So, recently I find myself heavily involved with SAP Data Services and data migrations, I know what you’re thinking… that's not real code! And you’re damn straight …. it isn’t, but I have always leaned heavily towards the data end of the spectrum rather than the UX end which is filled with sorcery, witch craft and more importantly users who are like little pixies with no respect for the sanctity of code; data is data though and it doesn’t press buttons marked ‘Nuclear Button, Do Not Press’ just for kicks. I thus don’t complain too much (ahem) when ETL jobs come my way. One of the biggest challenges with ETL in the SAP world is to keep everything down at the database level, it’s very easy to slip up and watch your execution times rattle up to unusable very quickly all because you used a feature for which there is no direct database equivalent and at times it is frustrating at how the simplest functions are not covered; bygones.
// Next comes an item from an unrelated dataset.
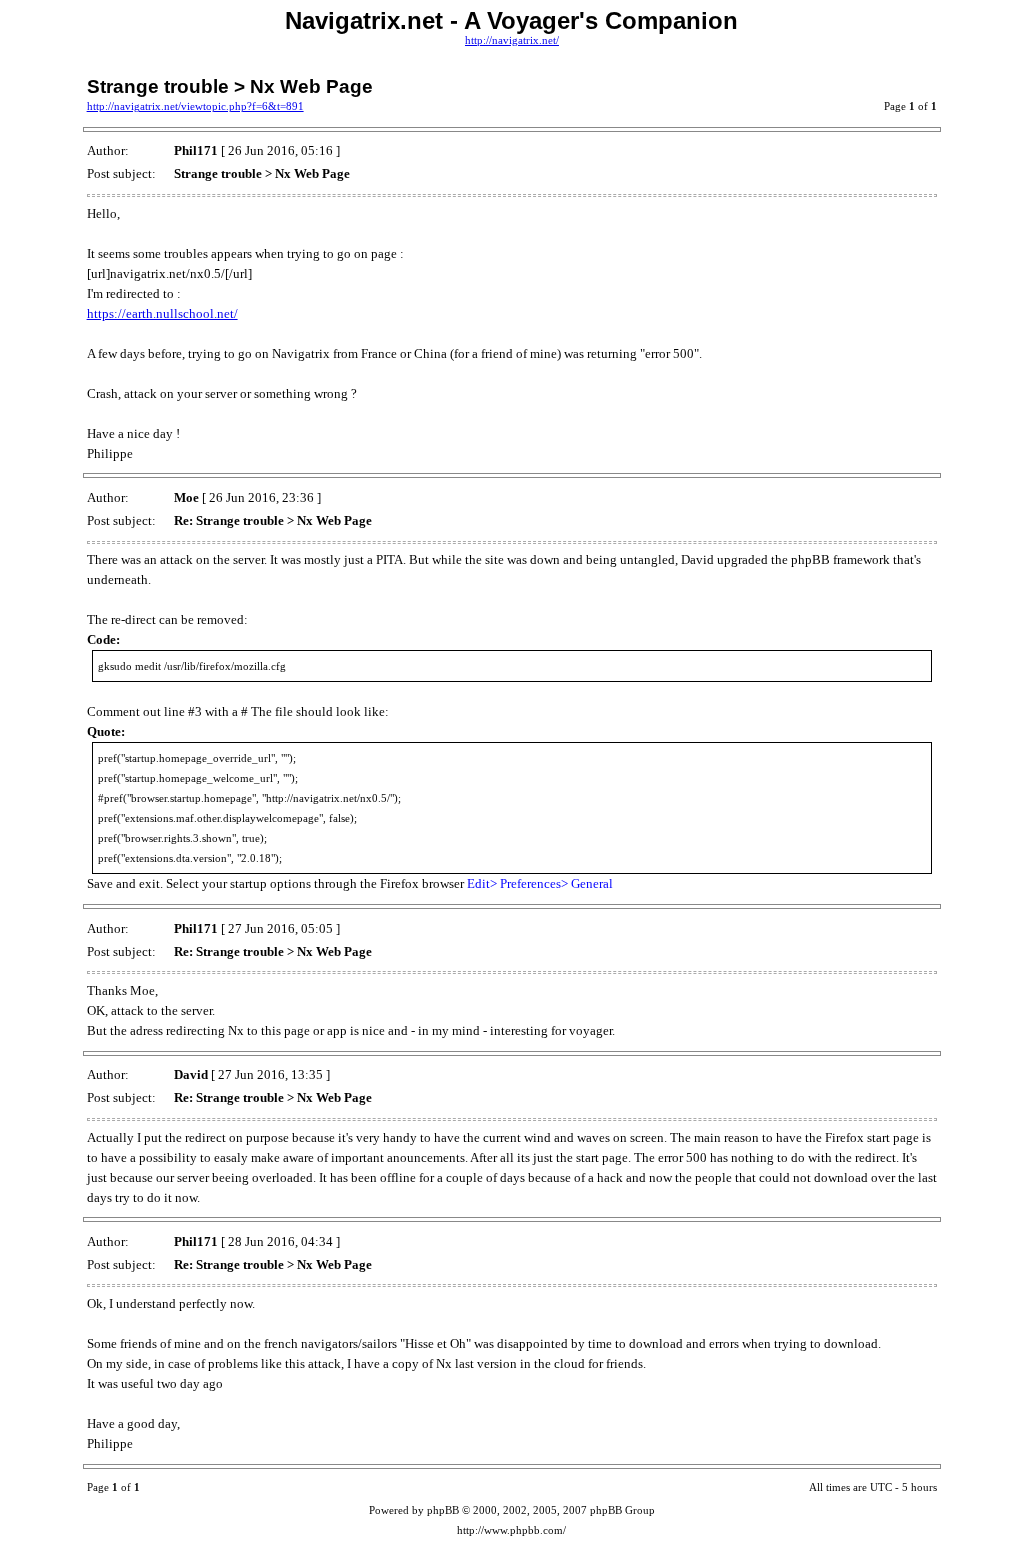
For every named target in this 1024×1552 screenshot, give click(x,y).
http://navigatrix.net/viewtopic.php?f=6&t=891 (195, 106)
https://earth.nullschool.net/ (162, 313)
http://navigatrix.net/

The idea for this blog came about when I was trying to establish how to delete (archive) a load of data which is of course easy if you use the Map Operation transform, the issue with that of course is that none of this gets pushed down to the database server. To my knowledge there is currently no way of achieving this (without recourse to the SQL transforms which are of course frowned upon). I needed to think outside the box a little, luckily as I always use intermediary tables to compile my data prior to completion that answer was fairly simple:-
- Compile data as normal in intermediary table
- Mark any candidate records in intermediary table as ‘Archived’ using a database field
- Omit ‘Archived’ records when inserting records from intermediary table into main target table
And that led me into using a feature that (until you know the toolset a little better) appears to be missing, namely how to execute an Update statement (using FULL pushdown) against existing data. Oh sure, again it’s very easy to just add a Map Operation and convert a flow of data into an ‘Update’ but this of course results in a RBAR operation as the BODS engine will iterate over each row of data and then change its op code so that it is an ‘update’ not a ‘insert’ . The end result is that the BODS engine then creates individual update statements and we quickly have a non -performant data transformation; furthermore each row of data will compound the problem and before very long we will have a drawing board to which we will have returned.